Repeat the rows exactly, starting at the line that contains "Click the blue dot next to louvre" and ending at the line that contains "pos(801,656)". Give only those lines.

# Dataset content start

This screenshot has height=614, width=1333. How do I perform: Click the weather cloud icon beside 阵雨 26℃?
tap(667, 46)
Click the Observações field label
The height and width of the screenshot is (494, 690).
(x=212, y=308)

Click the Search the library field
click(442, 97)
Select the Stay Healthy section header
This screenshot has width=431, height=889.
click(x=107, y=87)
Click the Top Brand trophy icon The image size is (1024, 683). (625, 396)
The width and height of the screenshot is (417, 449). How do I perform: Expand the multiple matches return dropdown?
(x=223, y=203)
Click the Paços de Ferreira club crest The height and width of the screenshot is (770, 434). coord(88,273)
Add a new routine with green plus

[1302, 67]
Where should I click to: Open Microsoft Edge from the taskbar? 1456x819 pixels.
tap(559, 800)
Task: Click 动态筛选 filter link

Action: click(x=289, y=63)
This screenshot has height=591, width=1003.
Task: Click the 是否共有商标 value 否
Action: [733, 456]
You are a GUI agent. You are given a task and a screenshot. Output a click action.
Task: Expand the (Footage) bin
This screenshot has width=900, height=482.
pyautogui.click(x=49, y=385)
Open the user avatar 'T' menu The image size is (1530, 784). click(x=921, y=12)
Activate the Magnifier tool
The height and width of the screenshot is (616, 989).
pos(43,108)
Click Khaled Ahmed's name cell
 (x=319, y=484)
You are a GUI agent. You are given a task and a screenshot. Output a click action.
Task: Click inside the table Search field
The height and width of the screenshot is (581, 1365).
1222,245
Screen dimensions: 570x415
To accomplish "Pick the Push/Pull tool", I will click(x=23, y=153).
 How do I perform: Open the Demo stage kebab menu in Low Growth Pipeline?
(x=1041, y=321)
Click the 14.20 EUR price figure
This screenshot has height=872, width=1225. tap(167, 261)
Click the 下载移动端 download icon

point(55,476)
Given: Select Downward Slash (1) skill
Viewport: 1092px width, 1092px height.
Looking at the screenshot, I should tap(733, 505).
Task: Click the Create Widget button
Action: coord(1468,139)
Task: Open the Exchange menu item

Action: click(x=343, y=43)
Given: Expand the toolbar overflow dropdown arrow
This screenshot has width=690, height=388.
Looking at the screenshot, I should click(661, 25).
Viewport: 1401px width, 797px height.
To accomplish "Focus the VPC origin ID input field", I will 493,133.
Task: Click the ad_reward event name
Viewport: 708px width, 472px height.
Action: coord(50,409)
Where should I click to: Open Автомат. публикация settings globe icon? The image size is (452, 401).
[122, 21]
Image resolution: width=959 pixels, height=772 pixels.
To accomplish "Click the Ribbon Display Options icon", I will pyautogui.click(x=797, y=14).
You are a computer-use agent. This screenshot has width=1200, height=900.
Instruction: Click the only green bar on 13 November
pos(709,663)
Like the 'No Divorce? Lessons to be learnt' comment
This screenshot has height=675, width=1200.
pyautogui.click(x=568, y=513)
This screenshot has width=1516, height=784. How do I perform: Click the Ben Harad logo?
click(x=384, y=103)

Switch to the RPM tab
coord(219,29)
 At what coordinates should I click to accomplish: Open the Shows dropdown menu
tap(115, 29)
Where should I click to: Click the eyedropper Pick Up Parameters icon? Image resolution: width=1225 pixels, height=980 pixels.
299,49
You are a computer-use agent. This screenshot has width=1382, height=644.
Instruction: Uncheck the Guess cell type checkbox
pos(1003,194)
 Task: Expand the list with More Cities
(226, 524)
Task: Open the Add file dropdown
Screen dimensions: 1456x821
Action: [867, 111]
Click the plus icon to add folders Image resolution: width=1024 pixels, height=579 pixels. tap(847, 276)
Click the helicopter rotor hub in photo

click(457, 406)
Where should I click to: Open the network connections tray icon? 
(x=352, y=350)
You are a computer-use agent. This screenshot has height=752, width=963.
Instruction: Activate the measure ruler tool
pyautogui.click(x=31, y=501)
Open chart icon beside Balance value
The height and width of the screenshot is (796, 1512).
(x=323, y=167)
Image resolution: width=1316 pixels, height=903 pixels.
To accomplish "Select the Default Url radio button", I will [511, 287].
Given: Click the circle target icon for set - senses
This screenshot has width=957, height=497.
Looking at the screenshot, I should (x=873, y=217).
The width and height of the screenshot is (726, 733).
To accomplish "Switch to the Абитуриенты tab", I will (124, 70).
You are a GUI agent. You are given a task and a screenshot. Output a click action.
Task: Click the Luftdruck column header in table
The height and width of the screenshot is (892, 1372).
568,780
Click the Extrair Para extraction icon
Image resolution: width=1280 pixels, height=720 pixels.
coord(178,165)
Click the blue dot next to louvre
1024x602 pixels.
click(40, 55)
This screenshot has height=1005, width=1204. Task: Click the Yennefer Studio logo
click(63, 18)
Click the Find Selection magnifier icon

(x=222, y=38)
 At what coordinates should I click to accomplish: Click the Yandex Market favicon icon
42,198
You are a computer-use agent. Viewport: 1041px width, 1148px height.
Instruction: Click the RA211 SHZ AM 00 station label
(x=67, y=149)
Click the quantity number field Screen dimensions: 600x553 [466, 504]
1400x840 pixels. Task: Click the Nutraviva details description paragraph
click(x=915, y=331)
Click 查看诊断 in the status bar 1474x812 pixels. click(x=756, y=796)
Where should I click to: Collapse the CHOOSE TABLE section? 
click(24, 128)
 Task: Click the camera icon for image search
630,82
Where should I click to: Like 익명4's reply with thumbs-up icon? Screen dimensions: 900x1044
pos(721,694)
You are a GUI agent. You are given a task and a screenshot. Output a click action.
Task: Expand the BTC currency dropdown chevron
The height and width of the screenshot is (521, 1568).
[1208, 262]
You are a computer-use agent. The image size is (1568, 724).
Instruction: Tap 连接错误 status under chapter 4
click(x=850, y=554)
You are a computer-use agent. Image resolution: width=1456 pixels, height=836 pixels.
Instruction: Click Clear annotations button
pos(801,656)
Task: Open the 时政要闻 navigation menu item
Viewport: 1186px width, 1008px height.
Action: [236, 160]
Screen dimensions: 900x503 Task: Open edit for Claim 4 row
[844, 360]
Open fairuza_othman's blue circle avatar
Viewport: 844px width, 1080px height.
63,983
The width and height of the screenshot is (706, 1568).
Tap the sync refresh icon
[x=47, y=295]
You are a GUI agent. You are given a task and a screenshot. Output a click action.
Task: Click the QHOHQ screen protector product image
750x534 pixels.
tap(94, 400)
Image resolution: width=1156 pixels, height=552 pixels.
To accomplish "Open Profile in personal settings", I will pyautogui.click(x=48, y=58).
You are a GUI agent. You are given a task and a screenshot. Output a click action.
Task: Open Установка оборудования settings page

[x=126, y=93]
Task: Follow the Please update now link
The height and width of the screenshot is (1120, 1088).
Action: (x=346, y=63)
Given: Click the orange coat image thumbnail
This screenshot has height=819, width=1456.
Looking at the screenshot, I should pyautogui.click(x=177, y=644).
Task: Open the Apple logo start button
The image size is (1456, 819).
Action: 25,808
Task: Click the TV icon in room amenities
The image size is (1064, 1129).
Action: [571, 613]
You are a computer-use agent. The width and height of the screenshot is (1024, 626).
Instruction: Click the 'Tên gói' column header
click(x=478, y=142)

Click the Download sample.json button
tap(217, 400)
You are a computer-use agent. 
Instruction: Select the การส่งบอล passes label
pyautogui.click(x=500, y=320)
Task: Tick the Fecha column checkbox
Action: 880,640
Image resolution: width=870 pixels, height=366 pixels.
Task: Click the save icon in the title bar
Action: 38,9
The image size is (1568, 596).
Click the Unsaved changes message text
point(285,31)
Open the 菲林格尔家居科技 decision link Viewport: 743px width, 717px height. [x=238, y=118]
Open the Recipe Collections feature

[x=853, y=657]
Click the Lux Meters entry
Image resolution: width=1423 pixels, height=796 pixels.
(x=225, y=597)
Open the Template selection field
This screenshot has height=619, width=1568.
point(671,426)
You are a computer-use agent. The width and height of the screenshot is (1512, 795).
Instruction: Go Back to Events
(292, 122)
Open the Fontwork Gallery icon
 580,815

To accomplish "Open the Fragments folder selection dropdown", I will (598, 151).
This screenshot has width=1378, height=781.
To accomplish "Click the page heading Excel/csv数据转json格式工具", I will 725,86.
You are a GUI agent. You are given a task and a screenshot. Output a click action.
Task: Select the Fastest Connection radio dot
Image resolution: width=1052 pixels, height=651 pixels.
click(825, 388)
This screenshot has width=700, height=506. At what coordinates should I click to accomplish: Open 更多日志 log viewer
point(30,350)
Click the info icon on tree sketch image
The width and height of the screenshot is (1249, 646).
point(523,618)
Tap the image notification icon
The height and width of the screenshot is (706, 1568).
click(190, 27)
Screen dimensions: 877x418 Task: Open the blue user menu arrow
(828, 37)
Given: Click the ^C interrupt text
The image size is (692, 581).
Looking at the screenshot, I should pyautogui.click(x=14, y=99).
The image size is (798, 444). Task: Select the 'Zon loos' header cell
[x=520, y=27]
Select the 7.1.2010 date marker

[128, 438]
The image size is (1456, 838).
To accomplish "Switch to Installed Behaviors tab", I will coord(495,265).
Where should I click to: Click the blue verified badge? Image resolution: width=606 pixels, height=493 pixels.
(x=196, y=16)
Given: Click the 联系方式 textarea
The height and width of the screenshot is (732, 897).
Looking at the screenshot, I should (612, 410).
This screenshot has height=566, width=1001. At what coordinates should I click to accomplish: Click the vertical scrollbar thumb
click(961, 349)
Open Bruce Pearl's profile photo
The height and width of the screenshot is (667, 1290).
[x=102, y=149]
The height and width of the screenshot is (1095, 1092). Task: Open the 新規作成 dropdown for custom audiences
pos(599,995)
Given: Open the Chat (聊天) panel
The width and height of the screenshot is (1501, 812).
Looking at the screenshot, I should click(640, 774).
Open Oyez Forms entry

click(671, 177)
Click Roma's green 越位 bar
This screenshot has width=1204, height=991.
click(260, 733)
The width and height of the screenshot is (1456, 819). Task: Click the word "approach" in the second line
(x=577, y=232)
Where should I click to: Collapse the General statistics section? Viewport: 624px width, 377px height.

# Dataset content end

> **The solution**
Click the blue dot next to louvre
1024x602 pixels.
click(40, 55)
This screenshot has height=1005, width=1204. Task: Click the Yennefer Studio logo
click(63, 18)
Click the Find Selection magnifier icon

(x=222, y=38)
 At what coordinates should I click to accomplish: Click the Yandex Market favicon icon
42,198
You are a computer-use agent. Viewport: 1041px width, 1148px height.
Instruction: Click the RA211 SHZ AM 00 station label
(x=67, y=149)
Click the quantity number field Screen dimensions: 600x553 [466, 504]
1400x840 pixels. Task: Click the Nutraviva details description paragraph
click(x=915, y=331)
Click 查看诊断 in the status bar 1474x812 pixels. click(x=756, y=796)
Where should I click to: Collapse the CHOOSE TABLE section? 
click(24, 128)
 Task: Click the camera icon for image search
630,82
Where should I click to: Like 익명4's reply with thumbs-up icon? Screen dimensions: 900x1044
pos(721,694)
You are a GUI agent. You are given a task and a screenshot. Output a click action.
Task: Expand the BTC currency dropdown chevron
The height and width of the screenshot is (521, 1568).
[1208, 262]
You are a computer-use agent. The image size is (1568, 724).
Instruction: Tap 连接错误 status under chapter 4
click(x=850, y=554)
You are a computer-use agent. Image resolution: width=1456 pixels, height=836 pixels.
Instruction: Click Clear annotations button
pos(801,656)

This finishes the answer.